Dispersion (or chromatic dispersion) refers to the way that light, under certain conditions, separates into its component wavelengths and the colours corresponding with each wavelength become visible to a human observer.
- Dispersion is the result of the relationship between refractive index and wavelength.
- Every wavelength of light is affected to a different degree by the refractive index of a medium. The result is that each wavelength changes direction and speed by a different amount.
- In the case of white light, the separate wavelengths span out with red at one end and violet at the other.
- A familiar example of dispersion is when white light strikes raindrops and a rainbow of colours becomes visible to an observer.
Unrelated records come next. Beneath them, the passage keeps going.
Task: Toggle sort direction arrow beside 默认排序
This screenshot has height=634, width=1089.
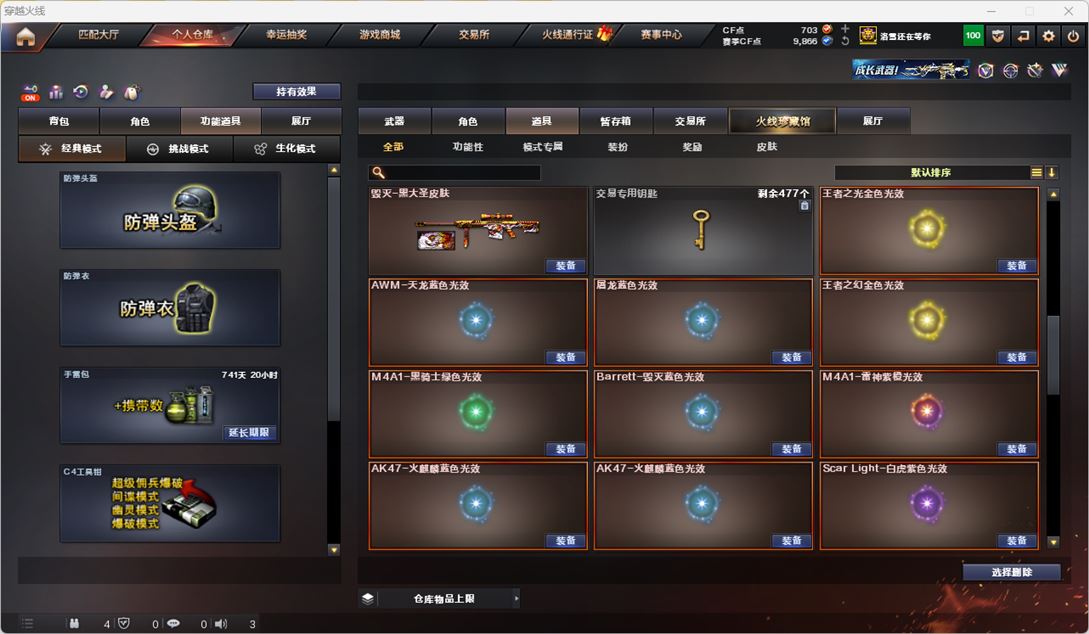Action: tap(1051, 172)

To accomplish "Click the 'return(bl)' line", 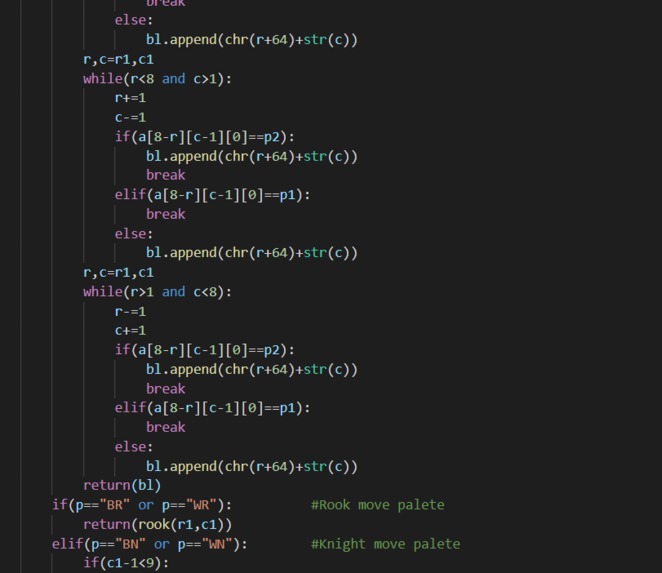I will [x=122, y=486].
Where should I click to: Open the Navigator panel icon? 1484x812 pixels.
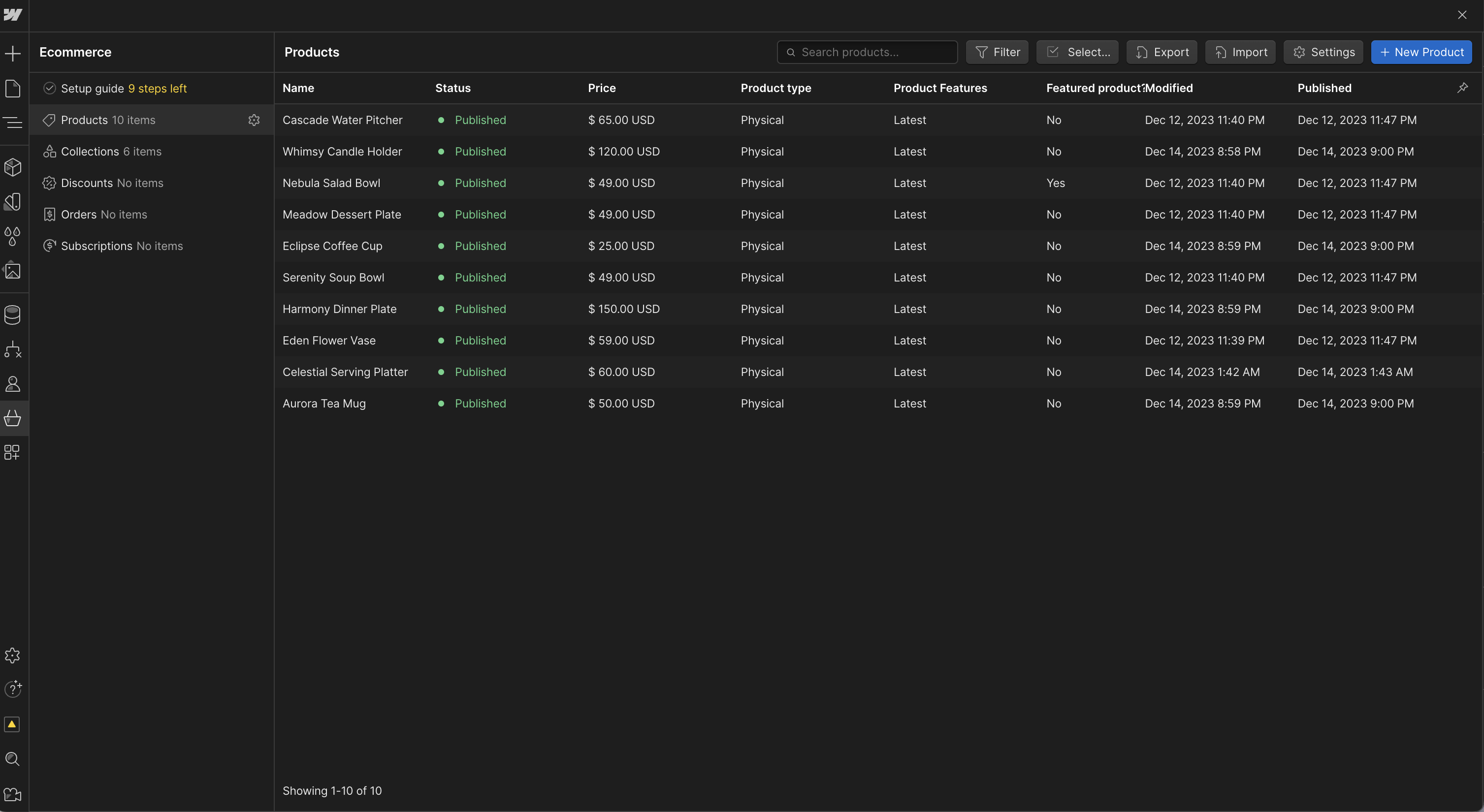pyautogui.click(x=13, y=122)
- As light travels from a fast medium such as air to a slow medium such as water it bends toward the normal and slows down.
- As light passes from a slow medium such as diamond to a faster medium such as glass it bends away from the normal and speeds up.
- In a diagram illustrating optical phenomena like refraction or reflection, the normal is a line drawn at right angles to the boundary between two media.
- A fast (optically rare) medium is one that obstructs light less than a slow medium.
- A slow (optically dense) medium is one that obstructs light more than a fast medium.
- The speed at which light travels through a given medium is expressed by its index of refraction.
- If we want to know in which direction light will bend at the boundary between transparent media we need to know:
- Which is the faster, less optically dense (rare) medium with a smaller refractive index?
- Which is the slower, more optically dense medium with the higher refractive index?
- The amount that refraction causes light to change direction, and its path to bend, is dealt with by Snell’s law.
- Snell’s law considers the relationship between the angle of incidence, the angle of refraction and the refractive indices (plural of index) of the media on both sides of the boundary. If three of the four variables are known, then Snell’s law can calculate the fourth.
Rainbow colours are the bands of colour seen in rainbows and in other situations where visible light separates into its component wavelengths and the spectral colours corresponding with each wavelength become visible to the human eye.
- The rainbow colours (ROYGBV) in order of wavelength are red (longest wavelength), orange, yellow, green, blue and violet (shortest wavelength).
- The human eye, and so human perception, is tuned to the visible spectrum and so to spectral colours between red and violet. It is the sensitivity of the eye to this small part of the electromagnetic spectrum that results in the perception of colour.
- Defining rainbow colours is a question more closely related to the relationship between perception and language than to anything to do with physics or scientific accuracy.
- Even the commonplace colours associated with the rainbow defy easy definition. They are concepts we generally agree on, but are not strictly defined by anything in the nature of light itself.
- Whilst the visible spectrum and spectral colour are both determined by wavelength and frequency it is our eyes and brains that interpret these and create our perceptions after a lot of processing.